As the global community grapples with how to improve biodiversity conservation efforts, Indigenous communities around the world are demanding the process of conservation itself be decolonized. In this talk, I ask what this means globally, and where I work in Northern Tanzania where colonial models of violently separating indigenous people from their homes in the name of conservation is still happening. I present some aspects of my own approach to the work of decolonizing conservation through my book, Narrating Nature: Wildlife Conservation and Maasai Ways of Knowing (University of Arizona Press, 2020). The book draws on over two decades of fieldwork among Maasai pastoralists in northern Tanzania and southern Kenya. In the book, I seek to unsettle established ways of knowing, talking about, and managing human-wildlife relations and wildlife conservation in these landscapes and beyond, where Euro-American scientific approaches have historically dominated. I center customary Maasai knowledge production and presentation processes—in the form of narratives and the use of an active Maasai meeting/dialogue, the enkiguena. In challenging existing conservation models and the boundaries on which they rely (dividing people/nature, wild/domestic, and science/all other ways of knowing and being with nature), I ask what it might mean to talk about decolonizing conservation globally. I also ask how we can ask this question in academic, policy, advocacy circles as Maasai in Tanzania are currently facing eviction from their homes and physical, epistemic, and structural violence in the name of Conservation. 

Bio

Mara Goldman is an Associate Professor in the Department of Geography, and Director for the Environment and Society Program at the Institute for Behavioral Sciences, at the University of Colorado-Boulder. She is also an affiliate faculty in the Gender and Women’s Studies Program and the Center for Native American and Indigenous Studies. She received her PhD in 2006 from the University of Wisconsin-Madison (geography) and holds an MS in Conservation Biology and Sustainable Development (UW-Madison, 2001) as well as an MA in Geography from the University of California Los Angeles (1998). She was a post-doctoral fellow at the International Livestock Research Institute (ILRI), in Nairobi, where she conducted research on “Communication and the Politics of Participation in Pastoral Societies,” among Maasai communities in southern Kenya and northern Tanzania.

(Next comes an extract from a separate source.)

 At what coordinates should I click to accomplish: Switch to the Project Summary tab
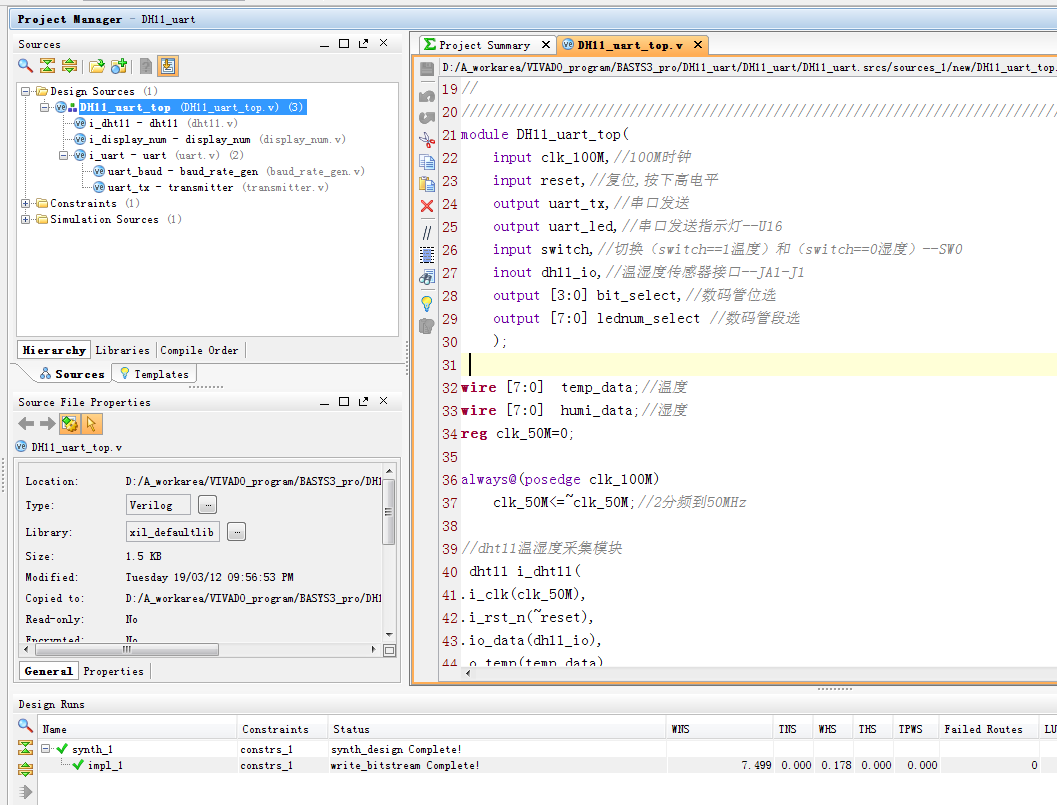(x=484, y=45)
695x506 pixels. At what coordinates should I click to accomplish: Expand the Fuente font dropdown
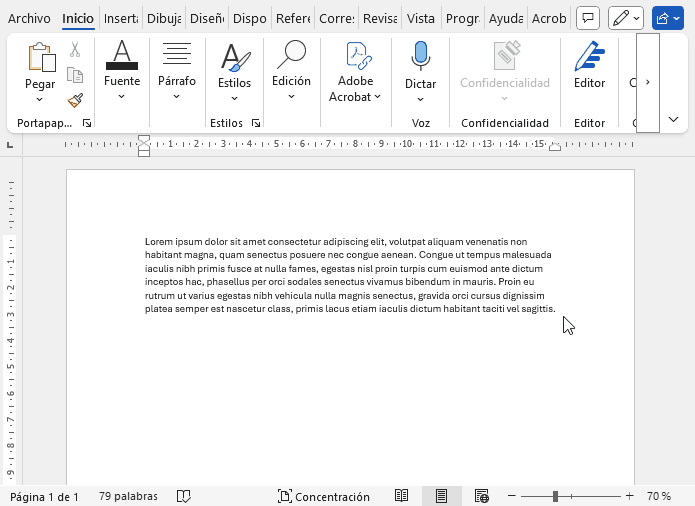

Dr. Goldman’s research is situated in human-environment geography and can best be described as political ecology with specific attention to knowledge politics as related to conservation and development interventions. She draws on deep ethnographic engagements, political ecology and science studies scholarship, and feminist approaches to research and theory.  She has worked for over two decades in East Africa, specifically with pastoral/agro-pastoral Maasai communities in Tanzania and Kenya and has recently begun to expand her research to include comparative work with forest-dwelling tribal communities in India. Her book, Narrating Nature: Wildlife conservation and Maasai ways of knowing, was published by the University Arizona Press, Critical Green Engagements Series in 2020. She is also co-editor (with P. Nadasdy, and M.D. Turner), of Knowing nature: Conversations at the intersection of political ecology and science studies. Chicago: University of Chicago Press, 2011, and has also published widely in Geography and conservation and development journals.

Current projects include a large-scale collaborative research project with scholars and co-researchers across Europe, Asia, and Africa on the effects of Covid-19 on dryland communities broadly, and on community conservation efforts. She is also involved in collaborative conversations on what it means to decolonize conservation, and to address gender as a factor in biodiversity conservation efforts, globally and within indigenous communities in East Africa and India.